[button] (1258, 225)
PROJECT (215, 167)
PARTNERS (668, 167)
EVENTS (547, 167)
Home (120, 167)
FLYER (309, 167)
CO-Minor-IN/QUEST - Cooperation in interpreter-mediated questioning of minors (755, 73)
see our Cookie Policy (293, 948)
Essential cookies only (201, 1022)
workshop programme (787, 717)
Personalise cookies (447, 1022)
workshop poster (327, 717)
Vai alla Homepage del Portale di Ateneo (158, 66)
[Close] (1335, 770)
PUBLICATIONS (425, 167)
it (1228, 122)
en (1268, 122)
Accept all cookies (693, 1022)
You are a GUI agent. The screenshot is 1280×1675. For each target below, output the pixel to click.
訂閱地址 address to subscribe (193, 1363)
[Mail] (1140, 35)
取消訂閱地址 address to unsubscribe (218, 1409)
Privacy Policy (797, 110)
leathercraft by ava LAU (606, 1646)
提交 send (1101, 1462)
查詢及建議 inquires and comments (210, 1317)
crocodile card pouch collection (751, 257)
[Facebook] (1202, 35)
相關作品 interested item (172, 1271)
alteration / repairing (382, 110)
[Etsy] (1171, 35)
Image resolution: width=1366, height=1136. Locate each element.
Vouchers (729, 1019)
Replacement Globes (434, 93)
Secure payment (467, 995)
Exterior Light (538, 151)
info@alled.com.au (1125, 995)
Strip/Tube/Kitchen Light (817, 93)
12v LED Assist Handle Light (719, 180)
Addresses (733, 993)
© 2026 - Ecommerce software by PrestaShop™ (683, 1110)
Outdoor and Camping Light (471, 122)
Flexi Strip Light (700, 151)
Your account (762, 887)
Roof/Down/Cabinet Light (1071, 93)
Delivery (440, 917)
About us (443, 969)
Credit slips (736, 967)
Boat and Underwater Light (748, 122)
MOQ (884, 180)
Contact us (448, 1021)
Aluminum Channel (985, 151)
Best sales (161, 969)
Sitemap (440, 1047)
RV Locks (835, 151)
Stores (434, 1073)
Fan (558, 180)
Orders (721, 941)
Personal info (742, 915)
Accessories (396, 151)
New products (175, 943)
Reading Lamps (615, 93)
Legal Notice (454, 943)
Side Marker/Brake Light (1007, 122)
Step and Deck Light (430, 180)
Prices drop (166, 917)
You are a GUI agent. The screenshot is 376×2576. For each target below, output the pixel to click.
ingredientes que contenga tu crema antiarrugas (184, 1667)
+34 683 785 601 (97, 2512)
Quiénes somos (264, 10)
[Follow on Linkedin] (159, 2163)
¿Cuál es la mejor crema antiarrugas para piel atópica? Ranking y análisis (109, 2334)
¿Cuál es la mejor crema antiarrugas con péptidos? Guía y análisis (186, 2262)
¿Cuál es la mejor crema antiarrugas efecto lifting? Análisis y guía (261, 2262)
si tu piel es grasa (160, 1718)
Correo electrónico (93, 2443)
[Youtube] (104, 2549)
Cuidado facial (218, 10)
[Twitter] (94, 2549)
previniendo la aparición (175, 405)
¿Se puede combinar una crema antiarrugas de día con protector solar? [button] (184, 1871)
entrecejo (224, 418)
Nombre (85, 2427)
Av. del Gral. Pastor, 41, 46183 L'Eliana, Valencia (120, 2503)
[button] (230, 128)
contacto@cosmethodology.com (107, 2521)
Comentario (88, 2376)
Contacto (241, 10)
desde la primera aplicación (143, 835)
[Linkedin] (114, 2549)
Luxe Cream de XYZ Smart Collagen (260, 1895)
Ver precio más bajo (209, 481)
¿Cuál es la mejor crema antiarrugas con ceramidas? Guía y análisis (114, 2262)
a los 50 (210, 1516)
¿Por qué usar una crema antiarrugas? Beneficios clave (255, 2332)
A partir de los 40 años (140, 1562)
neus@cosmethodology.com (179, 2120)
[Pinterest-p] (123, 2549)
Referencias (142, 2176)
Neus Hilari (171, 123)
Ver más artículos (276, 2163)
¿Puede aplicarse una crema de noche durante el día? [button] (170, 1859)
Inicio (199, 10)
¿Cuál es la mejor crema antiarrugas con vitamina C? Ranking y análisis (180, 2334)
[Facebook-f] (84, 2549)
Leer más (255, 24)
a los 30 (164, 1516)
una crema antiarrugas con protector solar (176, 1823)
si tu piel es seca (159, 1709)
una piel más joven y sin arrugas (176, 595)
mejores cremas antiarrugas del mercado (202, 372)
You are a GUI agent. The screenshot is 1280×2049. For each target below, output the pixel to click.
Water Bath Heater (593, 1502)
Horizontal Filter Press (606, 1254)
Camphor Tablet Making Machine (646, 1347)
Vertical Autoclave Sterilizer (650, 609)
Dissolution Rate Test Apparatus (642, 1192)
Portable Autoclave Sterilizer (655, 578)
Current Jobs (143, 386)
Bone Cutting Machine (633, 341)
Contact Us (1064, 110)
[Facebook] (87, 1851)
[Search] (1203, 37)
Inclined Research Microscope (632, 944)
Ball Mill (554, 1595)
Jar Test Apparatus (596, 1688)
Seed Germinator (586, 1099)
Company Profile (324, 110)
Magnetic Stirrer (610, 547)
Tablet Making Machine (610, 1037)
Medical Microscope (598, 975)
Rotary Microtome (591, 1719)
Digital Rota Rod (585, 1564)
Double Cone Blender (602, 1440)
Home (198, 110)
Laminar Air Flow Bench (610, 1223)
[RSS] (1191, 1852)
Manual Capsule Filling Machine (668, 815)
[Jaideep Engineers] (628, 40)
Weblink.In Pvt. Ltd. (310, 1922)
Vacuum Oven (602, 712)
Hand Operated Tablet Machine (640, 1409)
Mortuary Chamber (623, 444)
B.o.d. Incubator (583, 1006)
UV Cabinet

= = = = =

Find each line in the material above that carries the string "button", and copy it.

» Result below:
[button] (1258, 225)
¿Se puede combinar una crema antiarrugas de día con protector solar? [button] (184, 1871)
[button] (230, 128)
¿Puede aplicarse una crema de noche durante el día? [button] (170, 1859)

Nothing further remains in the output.